Русские памятники, говорим, не сохранили нам постановлений о давности в столь раннее время, но уже с первого появления актов о сделках мы встречаем в них постоянные ссылки на старину владения как основание права собственности. В дальнейшем изложении института давности увидим, что не всякое владение (из каких бы то ни было оснований) может создать право собственности для владельца, и во всяком случае не возникает с момента начавшегося владения.
Среди крестьянского населения даже поздних времен (XVII в.) господствовало столь твердое убеждение в неотъемлемости раз обработанной земли, что у наблюдателя слагается убеждение, что по отношению к крестьянской вотчине обычай не знал погасительной давности для вотчинника или приобретательной для нового владельца, получившею ее по данной из приказной или земской избы, так что последний всегда оставался временным держателем ее "до вотчинника". Отсюда иски спустя лет 10, 20 и больше (П. Иванов, Документы А. Ком. М.А. ОБ I, 3, стр. 428). Не думаем, чтобы здесь выражалось общее отрицание давности: здесь проявляется только убеждение, что не сроки составляют давность; в тех же документах отмечено, что судьи иногда становятся на сторону владельцев против собственников на том основании, что они "те пустые деревни распахали, и дворы строили, и сенные покосы расчистили и подати платили; а прежние жильцы бродили в миру или бегали по иным городам, не хотя платить податей" (там же). Во всяком случае, эти (хотя и поздние) факты указывают на исконное убеждение, что выход из владения недвижимой вещью сам по себе не ведет к утрате права собственности, которое сохраняется независимо от владения даже тогда, когда владелец получит акт от соответствующей власти (см. ниже об условиях давности).
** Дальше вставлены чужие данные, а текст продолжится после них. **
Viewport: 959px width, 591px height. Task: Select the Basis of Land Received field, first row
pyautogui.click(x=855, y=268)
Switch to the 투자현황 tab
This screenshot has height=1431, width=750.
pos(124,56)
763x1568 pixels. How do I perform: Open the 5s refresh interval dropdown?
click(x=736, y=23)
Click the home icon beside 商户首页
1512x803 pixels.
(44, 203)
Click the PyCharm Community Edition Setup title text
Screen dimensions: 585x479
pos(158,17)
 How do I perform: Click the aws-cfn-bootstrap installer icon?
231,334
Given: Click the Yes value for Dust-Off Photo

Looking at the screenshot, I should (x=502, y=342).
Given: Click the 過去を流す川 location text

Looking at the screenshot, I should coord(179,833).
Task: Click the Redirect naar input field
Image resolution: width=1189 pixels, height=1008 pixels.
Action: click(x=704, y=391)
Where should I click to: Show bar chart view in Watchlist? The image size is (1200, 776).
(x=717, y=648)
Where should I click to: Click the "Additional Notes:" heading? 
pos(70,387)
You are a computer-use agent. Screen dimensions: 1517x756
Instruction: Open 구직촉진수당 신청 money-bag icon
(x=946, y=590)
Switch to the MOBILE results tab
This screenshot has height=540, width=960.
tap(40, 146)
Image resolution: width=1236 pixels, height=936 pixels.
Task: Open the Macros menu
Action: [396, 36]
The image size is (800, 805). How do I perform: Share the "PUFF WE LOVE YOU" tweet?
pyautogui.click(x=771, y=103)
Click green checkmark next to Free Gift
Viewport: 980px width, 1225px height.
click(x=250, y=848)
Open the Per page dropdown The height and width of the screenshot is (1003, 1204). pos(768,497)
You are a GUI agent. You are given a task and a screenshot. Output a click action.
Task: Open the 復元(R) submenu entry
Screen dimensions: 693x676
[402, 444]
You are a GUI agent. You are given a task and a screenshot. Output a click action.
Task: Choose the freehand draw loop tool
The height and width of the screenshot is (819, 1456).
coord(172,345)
Давность (как сказано) в XV и XVI вв. устанавливается и определяется уже законом. Полнее это изложено в Псковской судной грамоте, слабее в судебниках и позднейших памятниках законодательства до Екатерины II. Основания давности, по этим памятникам, таковы:
а) срок владения, как условие случайное и искусственное, определяется в Пск. суд. грам. лишь приблизительно: "кто владеет 4 или 5 лет..."; Судебники определительно назначают трехлетний срок давности между частными лицами и двойной — 6-летний — при завладении частным лицом государственной землей (в том числе и землями черных общин). Такое привилегированное удвоение срока для государственных земель объясняется или большей твердостью прав государства на землю, или большей трудностью для органов государства заметить освоение земли. Несмотря на такую определенность законных сроков, практика не следовала им в точности. Уложение царя Алекс. Мих. молчит об общем сроке давности (устанавливая его лишь для выкупа родовых имуществ: XVII, 13 и 30). Установление 10-летней давности относится ко времени Екатерины II (манифест 1787 г.).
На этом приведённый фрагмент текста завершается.